= Aim =
Give the lines below as a numbered list, from the line with "This screenshot has height=930, width=430." through the last line, both included. Omit blank lines and leave out the pictures.

-------- Record set

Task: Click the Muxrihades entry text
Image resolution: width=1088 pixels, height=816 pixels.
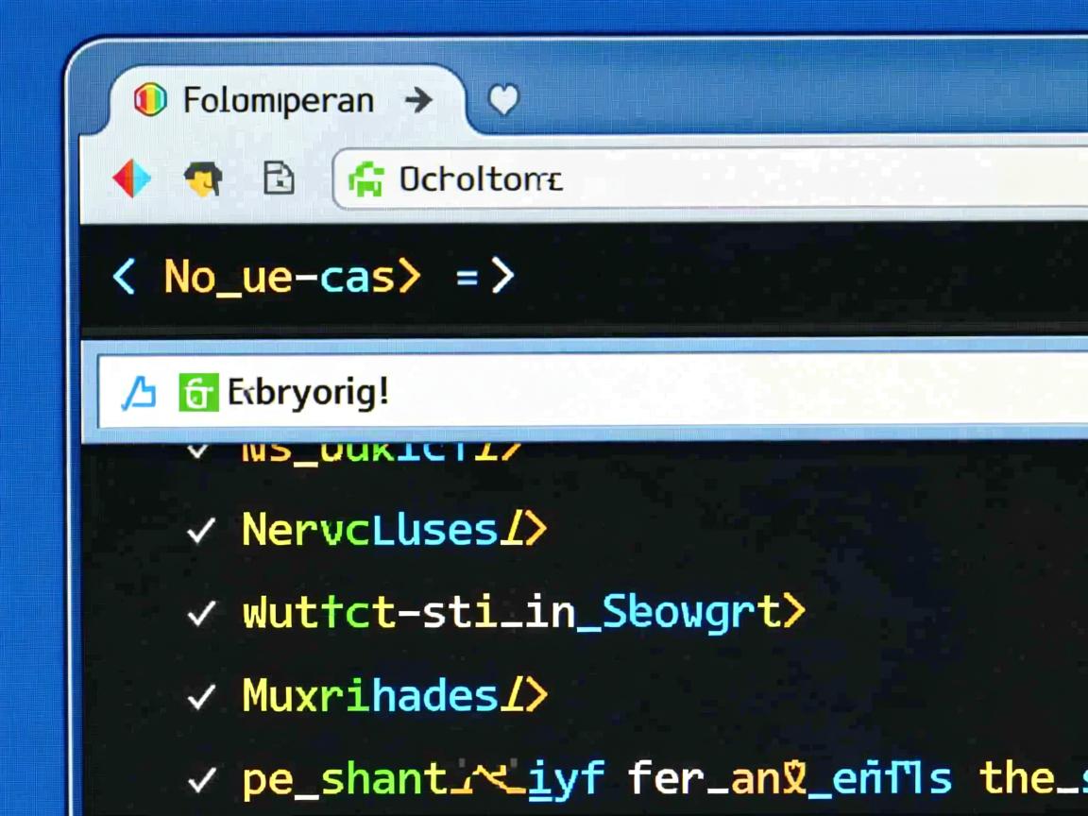Action: click(369, 697)
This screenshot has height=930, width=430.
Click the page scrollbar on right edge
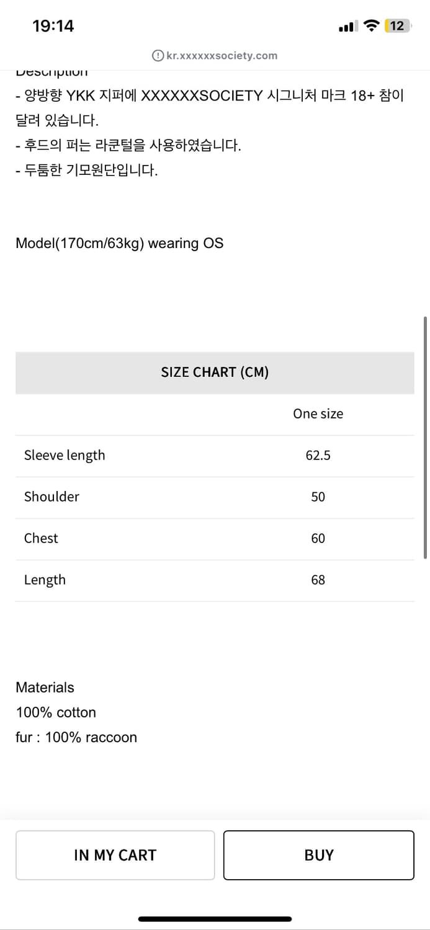425,437
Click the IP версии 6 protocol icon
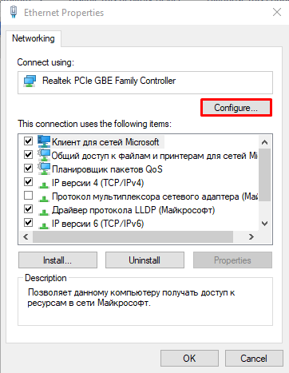Viewport: 289px width, 373px height. tap(44, 225)

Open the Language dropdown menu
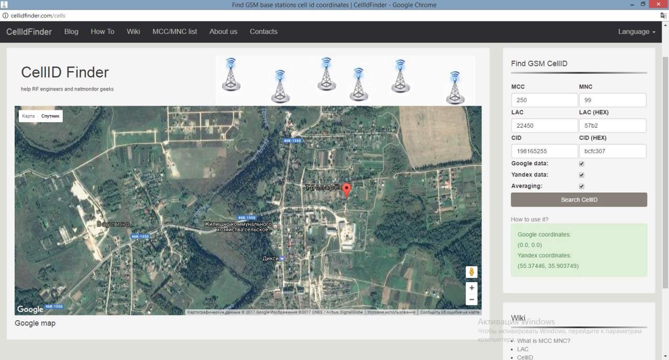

----------------

= Reply to the task =
1. This screenshot has height=930, width=430.
2. Click the page scrollbar on right edge
3. 425,437
4. Click the IP версии 6 protocol icon
5. Viewport: 289px width, 373px height. tap(44, 225)
6. Open the Language dropdown menu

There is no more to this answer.